Petronas Gas’ (PTG) 3Q19 core profit was in line with expectations. Gains from the gas processing business were offset by weaker transportation and regasification segments under the new incentivebased regulation (IBR) framework. Joint venture earnings remained strong with the start-up of the Pengerang air separation unit (ASU). We maintain our HOLD rating and 12-month target price of RM16.25. Ytd dividend payout at 50sen was similar as for 9M18.
PTG’s 9M19 profit fell 6% yoy to RM1.4bn, but came within expectation, comprising 78% and 76% of our and the street’s full-year estimates.

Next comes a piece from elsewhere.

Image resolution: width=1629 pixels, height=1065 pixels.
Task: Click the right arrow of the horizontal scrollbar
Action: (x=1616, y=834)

Overall 3Q revenue fell by 5% yoy as the decline in the gas transportation and utilities segments outweighed the stronger gas processing revenue. JV profit increased by 55% following the commencement of Pengerang ASU plant in Johor.
Revenue was down 3% qoq as one of the air separation units (ASU) in Kertih underwent a statutory plant turnaround. This led to a lower sales volume, with the EBITDA margin falling by 2.2ppts as a result of the higher maintenance cost. JV profit declined 23% qoq following a lower contribution from Kimanis Power due to scheduled shutdown on its generation block, as well as reduced contribution from Pengerang Gas Solution. More details should be provided in the results conference call this morning on updates on the RP1 tariff proposal.

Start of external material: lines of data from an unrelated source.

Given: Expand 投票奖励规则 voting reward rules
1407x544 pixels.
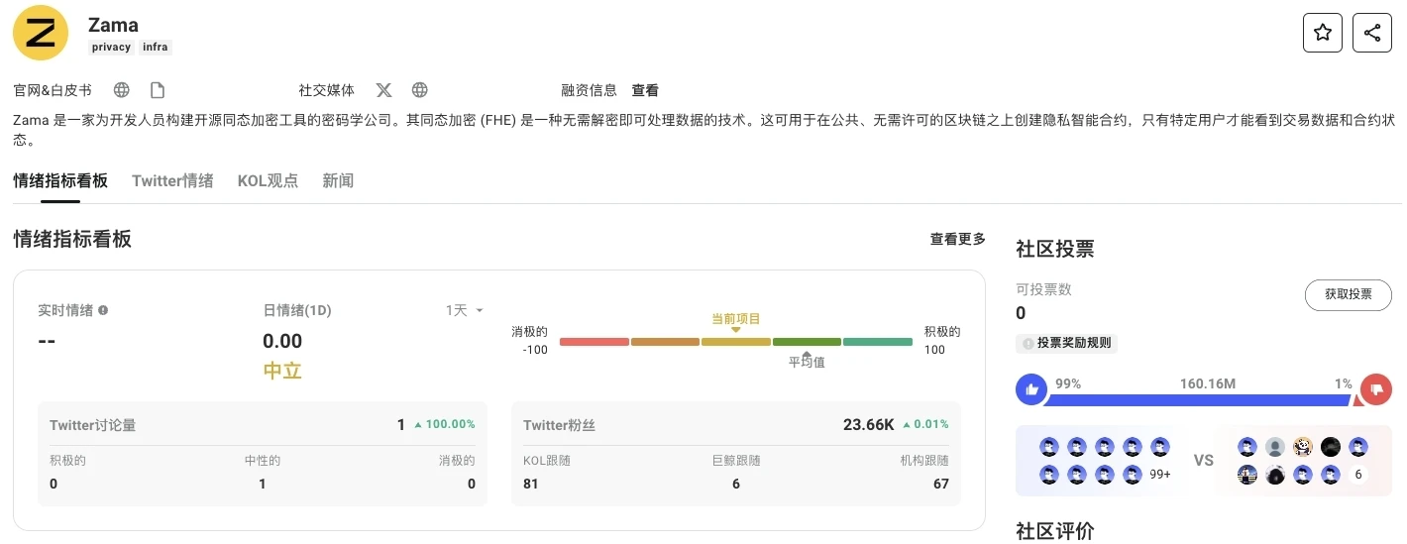Looking at the screenshot, I should click(1066, 343).
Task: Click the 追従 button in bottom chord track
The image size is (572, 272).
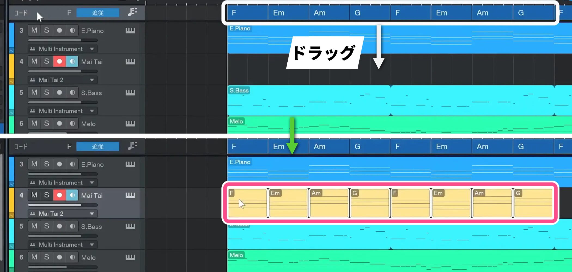Action: (98, 147)
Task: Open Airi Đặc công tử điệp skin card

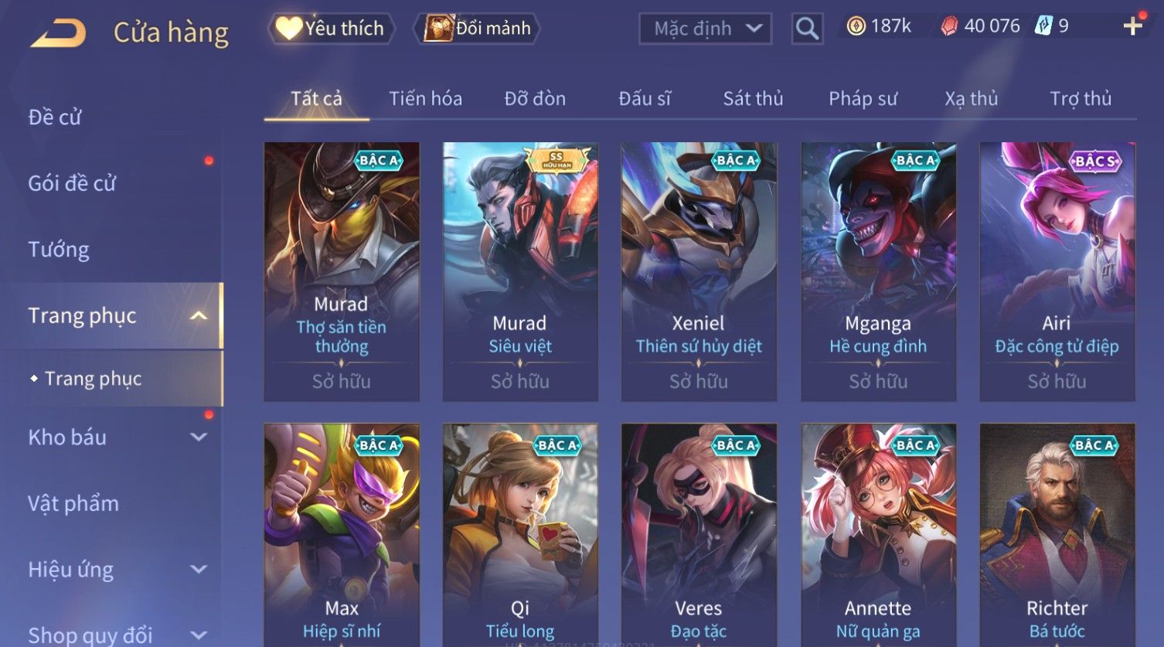Action: (x=1057, y=271)
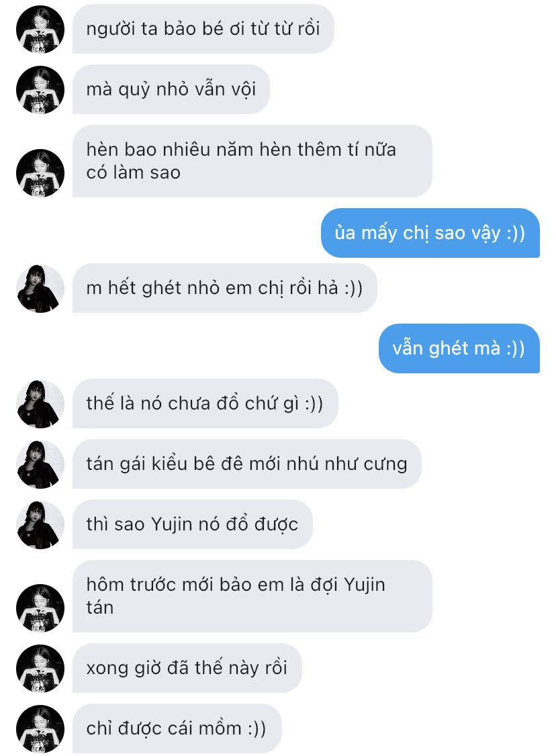Select the blue "vẫn ghét mà :))" bubble

(x=459, y=348)
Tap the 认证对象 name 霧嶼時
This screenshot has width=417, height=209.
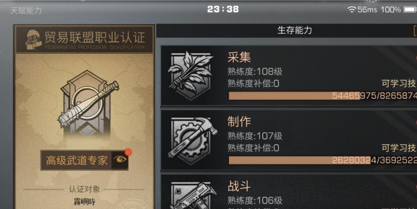pos(84,201)
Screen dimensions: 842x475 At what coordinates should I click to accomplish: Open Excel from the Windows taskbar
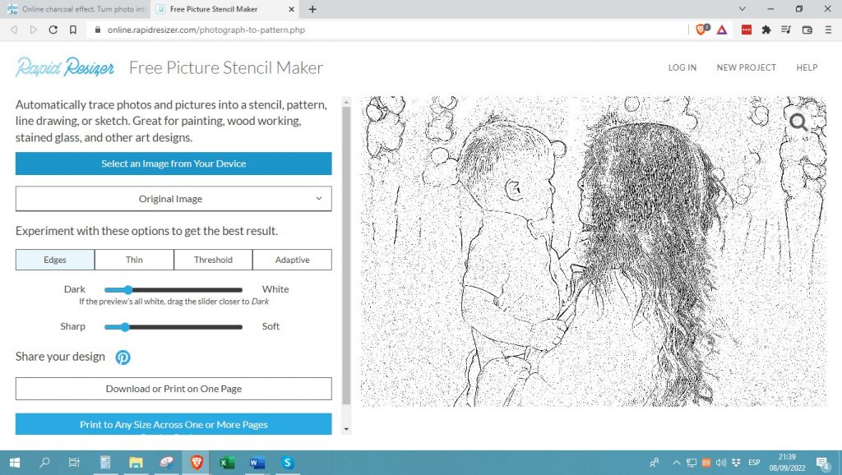pyautogui.click(x=227, y=463)
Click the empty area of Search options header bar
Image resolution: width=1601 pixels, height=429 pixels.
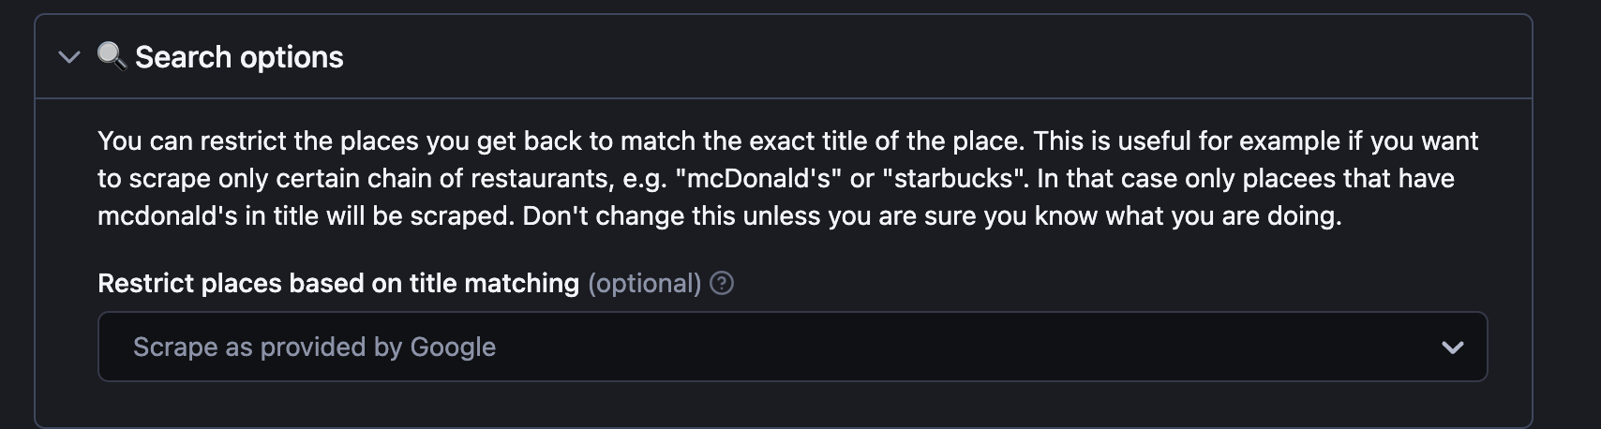[937, 57]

We maintain our Hold rating and target price of RM16.25. The current valuation looks fair with profit expected to decline progressively following the change in the regulated asset base. We have imputed a flat DPS in FY19E, which implies a 4.3% yield which should lend support to the share price. Key upside/downside risks depend on the outcome of the allowable return, as well as any unforeseen operational disruption of the existing assets which might lead to more downside risks.